To do →
Your task is to restate exactly the lines from the one holding "Click into the Назначение платежа text area" to the end of the entries below, inclusive.

=-=-=-=-=

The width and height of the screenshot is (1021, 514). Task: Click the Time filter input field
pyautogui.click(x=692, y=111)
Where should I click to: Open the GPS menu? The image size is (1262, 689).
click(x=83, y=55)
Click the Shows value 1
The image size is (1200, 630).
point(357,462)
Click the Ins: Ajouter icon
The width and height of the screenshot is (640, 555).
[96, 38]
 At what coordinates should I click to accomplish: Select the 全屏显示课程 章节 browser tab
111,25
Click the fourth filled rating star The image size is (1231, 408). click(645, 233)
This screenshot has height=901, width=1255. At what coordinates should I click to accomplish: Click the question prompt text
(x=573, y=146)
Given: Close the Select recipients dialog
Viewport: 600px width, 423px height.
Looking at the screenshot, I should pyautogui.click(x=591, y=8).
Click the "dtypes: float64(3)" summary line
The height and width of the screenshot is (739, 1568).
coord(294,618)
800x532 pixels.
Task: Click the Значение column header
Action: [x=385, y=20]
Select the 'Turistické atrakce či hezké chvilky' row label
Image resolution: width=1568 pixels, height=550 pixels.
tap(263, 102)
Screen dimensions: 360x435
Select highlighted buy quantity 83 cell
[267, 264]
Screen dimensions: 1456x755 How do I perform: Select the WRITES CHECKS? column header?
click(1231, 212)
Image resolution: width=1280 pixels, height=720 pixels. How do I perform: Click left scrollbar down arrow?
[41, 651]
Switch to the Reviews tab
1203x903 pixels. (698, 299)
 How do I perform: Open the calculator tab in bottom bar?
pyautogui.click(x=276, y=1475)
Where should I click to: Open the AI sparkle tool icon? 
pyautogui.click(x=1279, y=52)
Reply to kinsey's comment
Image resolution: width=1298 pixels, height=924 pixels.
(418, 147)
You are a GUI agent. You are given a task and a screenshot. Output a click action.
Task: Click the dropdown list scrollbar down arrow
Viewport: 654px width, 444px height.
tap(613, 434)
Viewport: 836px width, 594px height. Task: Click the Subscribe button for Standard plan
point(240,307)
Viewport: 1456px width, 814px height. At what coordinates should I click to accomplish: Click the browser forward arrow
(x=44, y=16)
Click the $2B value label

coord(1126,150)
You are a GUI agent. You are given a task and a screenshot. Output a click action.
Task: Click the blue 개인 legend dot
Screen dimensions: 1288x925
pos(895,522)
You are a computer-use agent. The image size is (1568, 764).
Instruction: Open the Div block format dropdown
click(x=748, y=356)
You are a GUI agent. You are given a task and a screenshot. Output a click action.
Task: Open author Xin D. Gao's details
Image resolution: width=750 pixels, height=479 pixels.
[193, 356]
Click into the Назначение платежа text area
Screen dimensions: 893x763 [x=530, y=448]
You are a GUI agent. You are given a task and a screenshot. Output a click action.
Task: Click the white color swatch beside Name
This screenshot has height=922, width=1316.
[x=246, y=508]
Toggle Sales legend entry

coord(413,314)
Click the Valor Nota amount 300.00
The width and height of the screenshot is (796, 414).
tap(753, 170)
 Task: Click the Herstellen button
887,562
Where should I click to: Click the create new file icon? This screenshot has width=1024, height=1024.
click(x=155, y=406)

=-=-=-=-=

Written solution →
Click into the Назначение платежа text area
Screen dimensions: 893x763 [x=530, y=448]
You are a GUI agent. You are given a task and a screenshot. Output a click action.
Task: Click the white color swatch beside Name
This screenshot has height=922, width=1316.
[x=246, y=508]
Toggle Sales legend entry

coord(413,314)
Click the Valor Nota amount 300.00
The width and height of the screenshot is (796, 414).
tap(753, 170)
 Task: Click the Herstellen button
887,562
Where should I click to: Click the create new file icon? This screenshot has width=1024, height=1024.
click(x=155, y=406)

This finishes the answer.